▶ _SET TASK_
Return each of the following records line for line, with no changes, and omit the pictures from your answer.

___

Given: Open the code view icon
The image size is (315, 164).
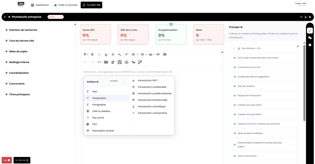Looking at the screenshot, I should (x=99, y=62).
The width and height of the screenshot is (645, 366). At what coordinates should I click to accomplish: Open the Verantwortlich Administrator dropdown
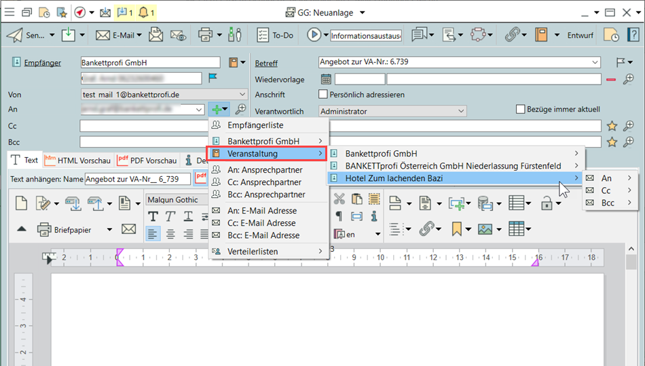(461, 111)
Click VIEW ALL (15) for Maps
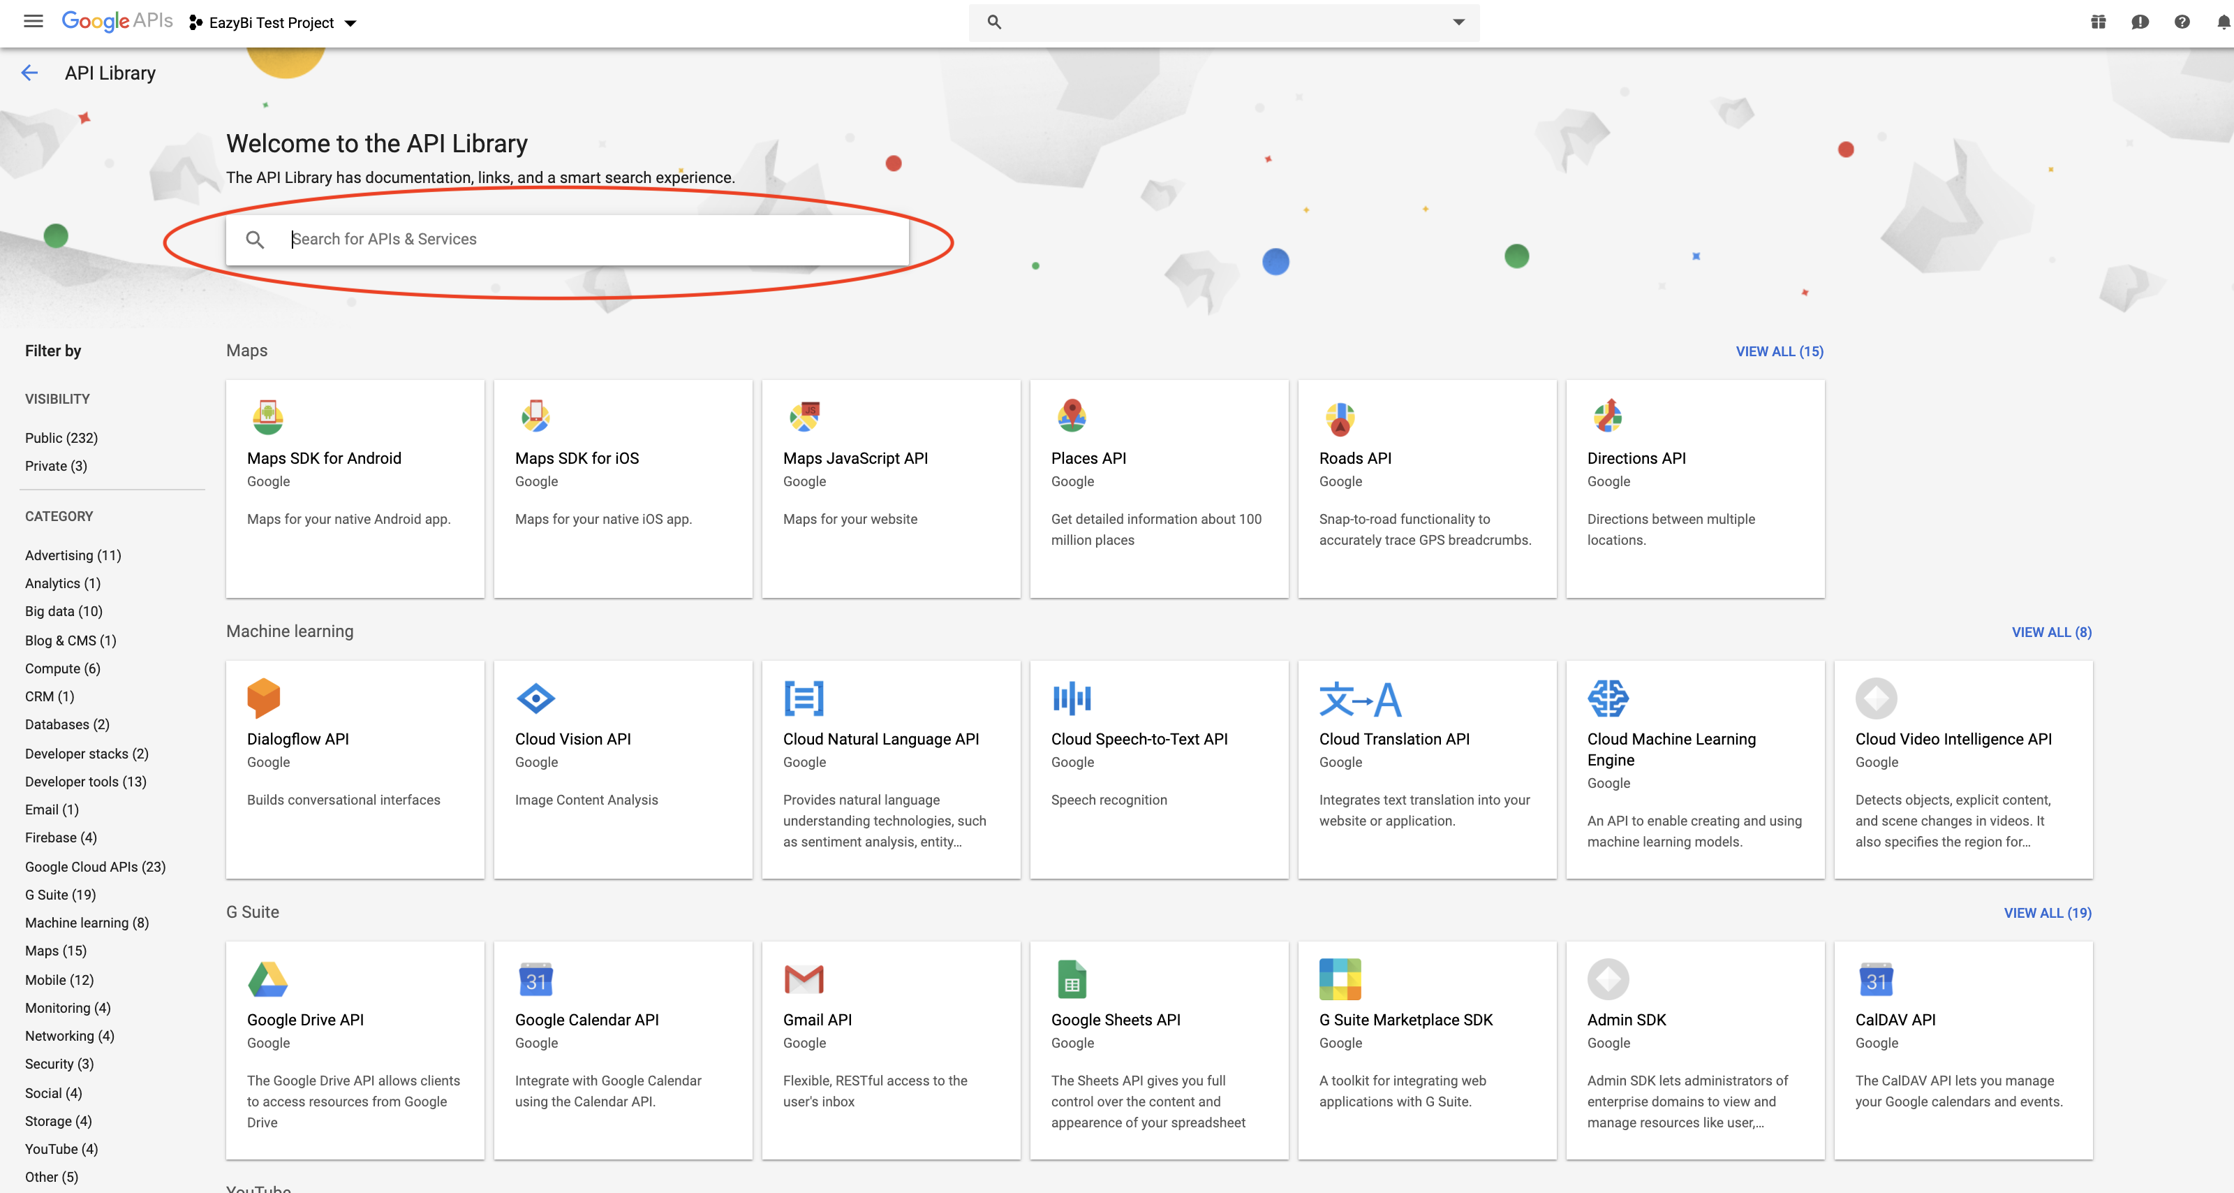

___

▶ _RESPONSE FOR THIS EXERCISE_
Given: Open the code view icon
The image size is (315, 164).
Looking at the screenshot, I should (x=99, y=62).
The width and height of the screenshot is (645, 366). At what coordinates should I click to accomplish: Open the Verantwortlich Administrator dropdown
(461, 111)
Click VIEW ALL (15) for Maps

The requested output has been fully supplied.